Welcome to the 85th edition of the ** Math Teachers At Play** math education blog carnival—a smorgasbord of links to bloggers all around the internet who have great ideas for learning, teaching, and playing around with math from preschool to pre-college.

By tradition, we start the carnival with a short puzzle or activity. But if you would like to jump straight to our featured blog posts, click here to see the Table of Contents.

Let the mathematical fun begin!

In honor of our 85th edition, I present: the *centered triangular numbers.*

You can build centered triangles with stones in a sandbox, or with any small manipulative that won’t roll away. Like all figurate numbers, the centered triangles start with the number one: a single stone. Imagine this as a triangle with a stone at each corner and sides of length zero.

Around this, you build the next triangle, which has 2 stones on each side. The sides are one unit long. Four stones in all, so the second centered triangular number is 4.

Then build a 3-stones-per-side triangle centered around that. Each new side is 2 units long, and we’ve used a total of 10 stones so far. The third centered triangular number is ten.

Keep building triangles centered around each other, each with one more stone per side. Each triangle’s sides are one unit longer than the sides of the triangle just inside it.

- 85 is a centered triangular number. How many triangles will you need to use up 85 stones? (Don’t forget to count the first stone as a triangle.)
- Can you find a pattern in the numbers?
- What other centered polygon shapes can you build?
- High school students: Can you find an equation to fit the pattern?

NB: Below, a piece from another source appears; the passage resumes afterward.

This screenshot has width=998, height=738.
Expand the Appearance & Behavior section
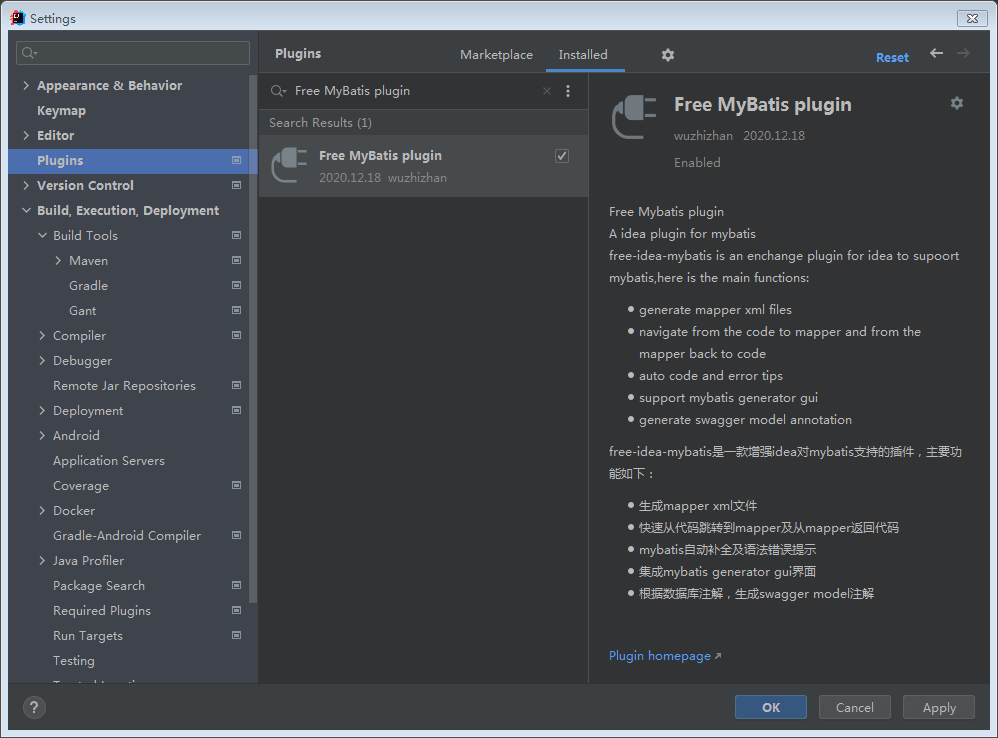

And now, on to the main attraction: the blog posts. Many articles were submitted by their authors; others were drawn from the immense backlog in my rss reader. If you’d like to skip directly to your area of interest, click one of these links.

- Early Learning Activities
- Elementary Exploration and Middle School Mastery
- Adventures in Basic Algebra and Geometry
- Advanced Mathematical Endeavors
- Puzzling Recreations
- Teaching Tips

And since I’ve been in a bookish mood lately, each section includes a link to one of my favorite under-appreciated (5 reviews or fewer) math book. The covers link to Amazon.com, where I get a few cent’s commission if you actually buy something—but you should be able to borrow all these books through your local library or library loan system.

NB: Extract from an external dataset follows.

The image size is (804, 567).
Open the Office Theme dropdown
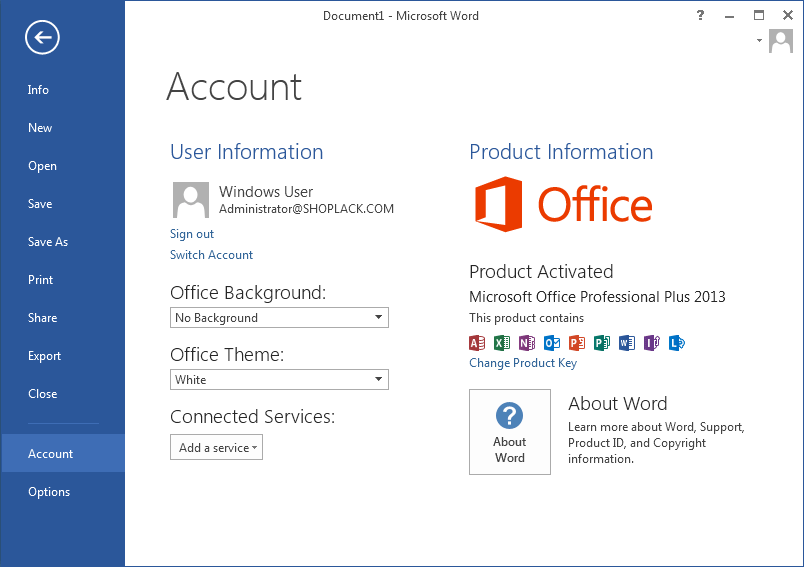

**Click to tweet:** Math Teachers at Play #85: a smorgasbord of great ideas for learning, teaching, and playing around with math.

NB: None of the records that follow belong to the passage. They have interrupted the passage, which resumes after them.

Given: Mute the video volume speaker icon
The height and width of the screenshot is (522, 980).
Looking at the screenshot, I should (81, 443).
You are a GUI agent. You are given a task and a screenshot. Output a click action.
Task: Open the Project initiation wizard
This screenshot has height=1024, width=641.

*Math from Three to Seven: The Story of a Mathematical Circle for Preschoolers* by Alexander Zvonkin

This book is a captivating account of a professional mathematician’s experiences conducting a math circle for preschoolers in his apartment in Moscow in the 1980s—what he tried, what worked, what failed, but most important, what the kids experienced.

- Phil Rowlands (@Help_Your_Child) explains that play is fundamental to ensuring young children learn effectively and discusses the Cuisenaire rod maniulatives.

- Thomas Hobson (@TheTeacherTom) slows down to model “safe and proper woodworking procedures” while the children keep track—debating, frequently recounting, always rearranging, stacking, building, making patterns.

- Tracy Zager (@TracyZager) creates an opportunity for kindergarten kids to play with body-scale number lines, records what happens, and wonders how to make it better. Lots of great comments here.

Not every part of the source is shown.